Die Frage die sich mir stellt ist, wieso kann ich als Österreicher nicht Parteien aus Deutschland, den Niederlanden oder Estland wählen, wenn diese doch für das selbe Parlament kandidieren.
Ich möchte die Möglichkeit haben, UKIP in GB, die Linke in D bzw. Die Partei oder die NEOS in Aut wählen zu können. Wir sind ja alle Bürger Europas.
warum so negativ so kurz vor den Wahlen....??
In Brüssel werden doch wichtige Themen wie die Schnullerketten-Verordnung besprochen...
https://www.abendblatt.de/politik/deutschland/article107439358/DIN-EN-12586-die-Schnullerkettenverordnung.html
Die EZB rettet den Tag an der börse und wenn irgendwann nichts mehr hilft... kann man sich immer noch auf die Toilette für das dritte Geschlecht zum Weinen zurückziehen ...

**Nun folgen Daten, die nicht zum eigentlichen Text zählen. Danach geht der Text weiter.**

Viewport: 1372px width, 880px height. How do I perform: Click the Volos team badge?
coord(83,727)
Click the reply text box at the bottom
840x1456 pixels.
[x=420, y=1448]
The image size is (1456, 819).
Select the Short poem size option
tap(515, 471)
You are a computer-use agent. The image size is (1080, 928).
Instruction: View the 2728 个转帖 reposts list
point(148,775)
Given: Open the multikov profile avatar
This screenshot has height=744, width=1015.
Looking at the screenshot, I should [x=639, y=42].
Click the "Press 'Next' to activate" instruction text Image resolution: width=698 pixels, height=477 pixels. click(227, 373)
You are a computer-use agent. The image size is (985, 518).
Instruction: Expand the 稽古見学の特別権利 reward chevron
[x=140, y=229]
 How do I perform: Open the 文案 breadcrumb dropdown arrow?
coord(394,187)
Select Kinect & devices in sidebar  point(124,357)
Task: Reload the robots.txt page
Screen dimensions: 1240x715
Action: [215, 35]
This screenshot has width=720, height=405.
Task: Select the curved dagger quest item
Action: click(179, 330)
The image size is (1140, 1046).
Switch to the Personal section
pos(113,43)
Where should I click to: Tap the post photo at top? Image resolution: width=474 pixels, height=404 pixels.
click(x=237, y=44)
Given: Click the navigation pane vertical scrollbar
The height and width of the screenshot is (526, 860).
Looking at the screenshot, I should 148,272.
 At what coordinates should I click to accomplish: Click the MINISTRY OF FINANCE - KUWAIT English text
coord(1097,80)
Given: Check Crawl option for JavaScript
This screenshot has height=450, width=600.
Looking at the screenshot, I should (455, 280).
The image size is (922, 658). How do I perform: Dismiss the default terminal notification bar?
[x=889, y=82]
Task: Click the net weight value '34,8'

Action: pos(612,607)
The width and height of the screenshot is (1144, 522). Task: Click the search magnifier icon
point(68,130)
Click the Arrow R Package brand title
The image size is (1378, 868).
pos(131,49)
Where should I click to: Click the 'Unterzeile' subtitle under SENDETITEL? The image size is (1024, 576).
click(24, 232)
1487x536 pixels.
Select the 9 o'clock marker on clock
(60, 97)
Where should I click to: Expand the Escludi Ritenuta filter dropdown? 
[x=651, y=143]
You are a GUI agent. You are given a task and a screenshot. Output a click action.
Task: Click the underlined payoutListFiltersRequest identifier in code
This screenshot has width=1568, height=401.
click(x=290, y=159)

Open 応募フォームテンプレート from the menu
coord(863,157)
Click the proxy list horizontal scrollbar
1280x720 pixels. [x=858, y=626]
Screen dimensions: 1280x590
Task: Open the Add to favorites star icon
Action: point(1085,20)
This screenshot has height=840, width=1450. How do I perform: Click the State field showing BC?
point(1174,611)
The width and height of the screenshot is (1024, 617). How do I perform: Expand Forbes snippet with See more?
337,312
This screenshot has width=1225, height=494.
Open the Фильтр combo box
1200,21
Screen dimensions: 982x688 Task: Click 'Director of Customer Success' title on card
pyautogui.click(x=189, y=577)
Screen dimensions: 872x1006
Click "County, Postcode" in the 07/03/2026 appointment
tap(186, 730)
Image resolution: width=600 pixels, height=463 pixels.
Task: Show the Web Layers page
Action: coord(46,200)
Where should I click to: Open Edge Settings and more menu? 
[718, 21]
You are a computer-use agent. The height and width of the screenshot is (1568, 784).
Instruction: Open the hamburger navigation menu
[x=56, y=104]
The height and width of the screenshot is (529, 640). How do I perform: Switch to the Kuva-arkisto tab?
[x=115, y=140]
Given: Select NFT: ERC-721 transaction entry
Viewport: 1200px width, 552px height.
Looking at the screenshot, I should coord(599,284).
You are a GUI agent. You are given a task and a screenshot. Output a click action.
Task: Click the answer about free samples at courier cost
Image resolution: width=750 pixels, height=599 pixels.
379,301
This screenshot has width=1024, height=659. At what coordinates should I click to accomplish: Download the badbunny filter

In Paris genießt man das Knistern des Feuers vor dem Élysée-Palast auch im Sommer..
Es wird interessant den Tag zu sehen, an dem Frau Merkel oder eine andere Marionette vor den Propaganda-Apparat tritt und sagt, die Einlagen auf den Bankkonten sind nichts mehr Wert aber sicher
Beste Grüße
Striker
Das erinnert mich an einen Satz: Wenn Wahlen etwas verändern wurden, wären Sie schon längst verboten.
Glaubt wirklich jemand ernsthaft, dass die EU Wahlen etwas verändern werden. Sie werden genauso manipuliert, wie alle anderen Wahlen auch.
Die Gesetze gehen auch nicht vom Parlament aus, sondern von der EU-Kommission, die von niemandem gewählt ist. Die EU-Kommission setzt fast ausnahmslos die Vorschläge multinationaler Konzerne um. Alle drei Gewalten wie Legislative (normalerweise Parlament), Exekutive (Regierung) und Judikative (Gerichte) werden mehr oder weniger von der EU-Kommission ausgeübt. Nur in einer Diktatur sind alle drei Gewalten in einer Hand.
Die Beteiligung an der Wahl zum europäischen Parlament könnte man dem Bürger so auslegen, dass er mit den Defiziten der EU-Struktur einverstanden sei. Die Feinde der Demokratie sind also nicht diejenigen, die laut werden, sondern die, diese undemokratische Struktur auch noch unterstützen.
Also ich wähle nicht Protest sondern Vernunft deshalb AFD ....
Ich wähle ein System, von dem ich von vorneherein weiß, das die Entscheidungen nicht zum Wohle der
Bürger des Landes oder hier Europas sind. Die Partei entscheidet über die Listenplätze. Also wem ist der ins Parlament einziehende Politiker verpflichtet? Wieviel Einfluß meine Stimme gerade bei der EU Wahl hat, wurde ja mal von "Der Anstalt" hervorragend herausgearbeitet.
Herr Halver, haben Sie tatsächlich USA und das Wort "Friedensstifter" in einem Satz genannt, dessen Vorsatz auch noch "Jugoslawien" enthielt?
Wem Europa nicht egal ist, muss eine EU-kritische Partei wählen.
Diese EU hat nicht ein Problem gelöst, dafür aber bestehende verschlimmert und reihenweise neue geschaffen. Ich halte es mit Cato, denn diese EU schadet den Bürgern seit dem Jahr 2000: ceterum censo EU esse delendam.